Dans un canton où la gauche faisait 50 % en 2011 (élection gagnée d’un cheveu par le FN, mais invalidée) et en 2012 (élection gagnée d’un cheveu par le PC, mais invalidée), voici le réel qui fait irruption lors du premier tour de la cantonale partielle de Brignoles, ce dimanche 6 octobre 2013 : aucun candidat de gauche au deuxième tour et l’extrême droite recueille plus de 49 % sur deux candidats (40,40 % pour le premier et 9,1 pour le second, dissident). La gauche passe de 50 % des suffrages exprimés à moins de 24 % en un an.

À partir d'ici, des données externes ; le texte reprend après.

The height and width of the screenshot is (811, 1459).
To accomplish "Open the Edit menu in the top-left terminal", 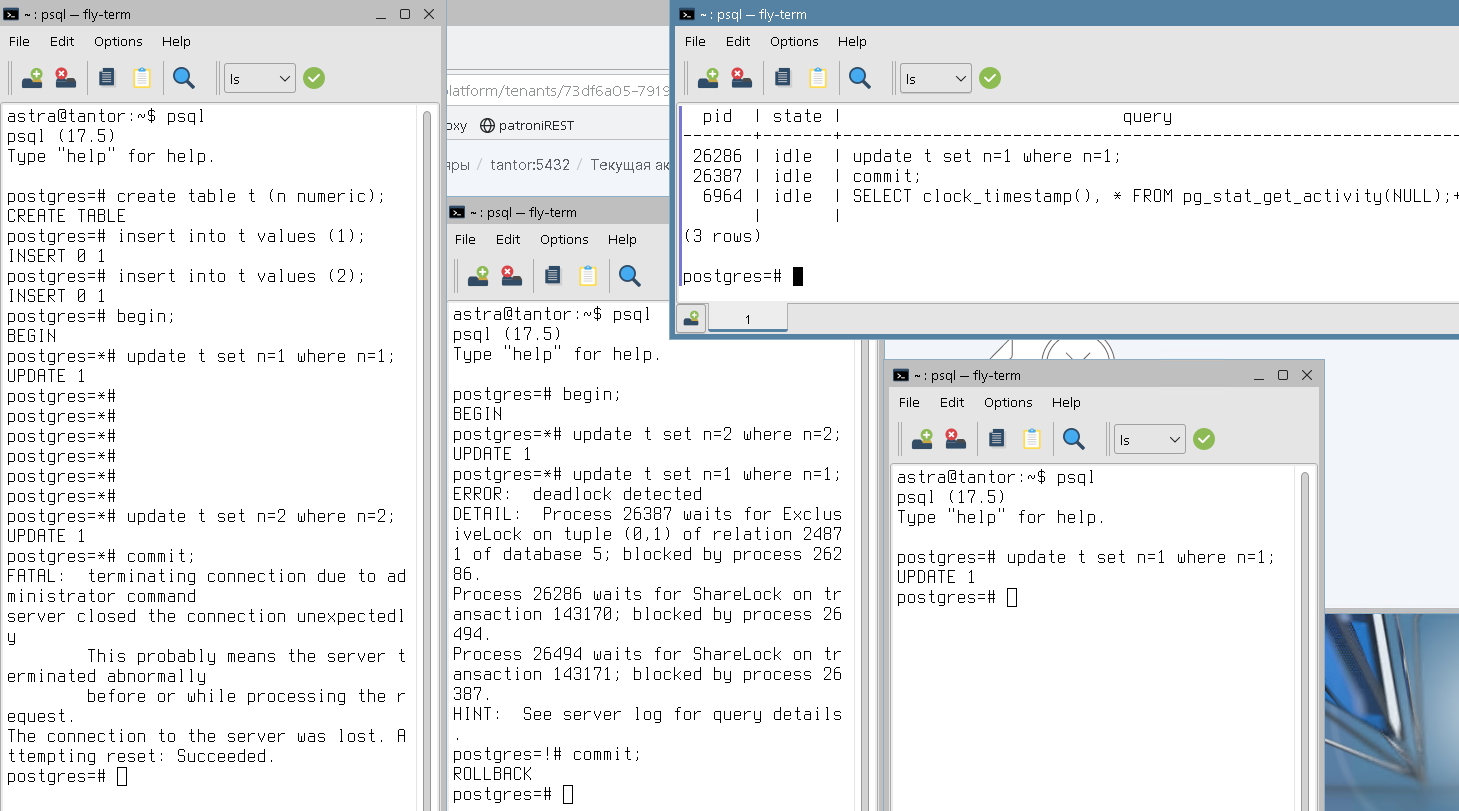I will [x=62, y=41].
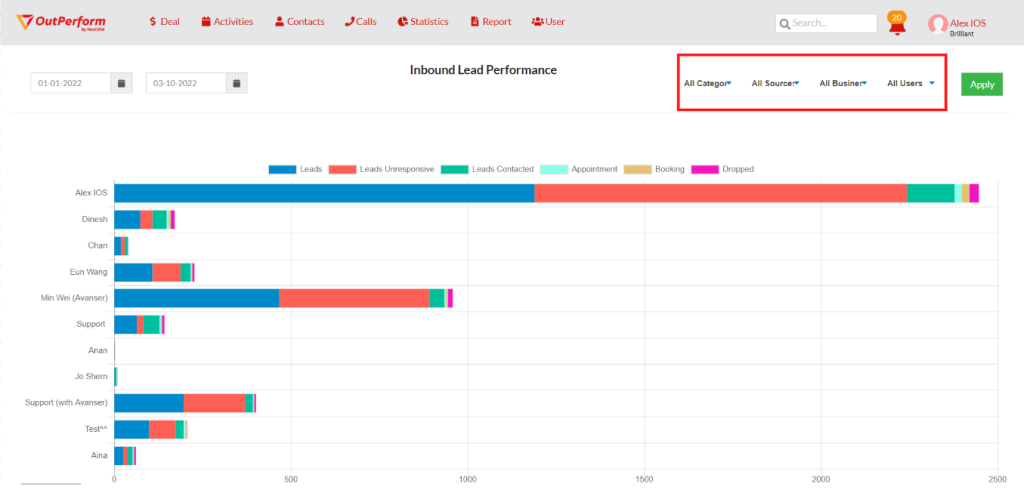Go to the Activities page
This screenshot has height=493, width=1024.
(227, 21)
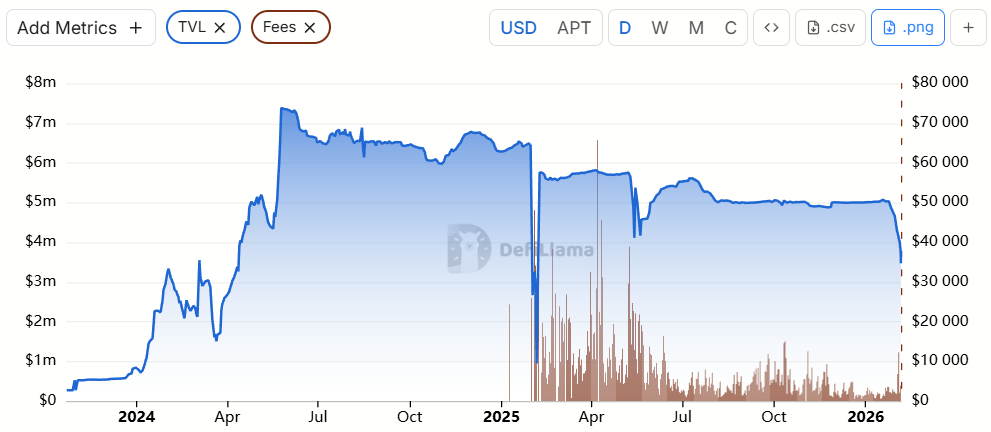Screen dimensions: 991x432
Task: Click the TVL peak near $7m
Action: pyautogui.click(x=283, y=108)
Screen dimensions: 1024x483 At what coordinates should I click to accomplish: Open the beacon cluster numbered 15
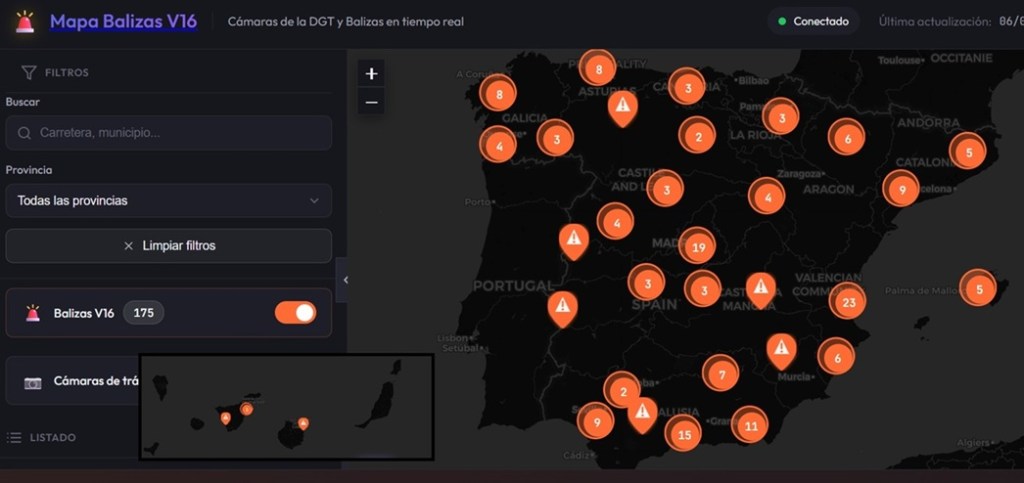pos(684,434)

Déjà la machine médiatique néolibérale bien rodée crache sa propagande honteuse :
1) surtout il ne faut rien changer quant aux politiques nationales néolibérales de l’UMP et du PS, qui sont les seules possibles ;
2) si la gauche était unie, elle aurait été présente au deuxième tour (le candidat PC soutenu par le PS fait 14,58 % et le candidat Vert 8,9 %, face à une candidate de l’UMP qui dépasse difficilement 20 %) ;
3) il faut faire battre le candidat du Front national et promouvoir la candidate néolibérale de l’UMP pour que rien ne change.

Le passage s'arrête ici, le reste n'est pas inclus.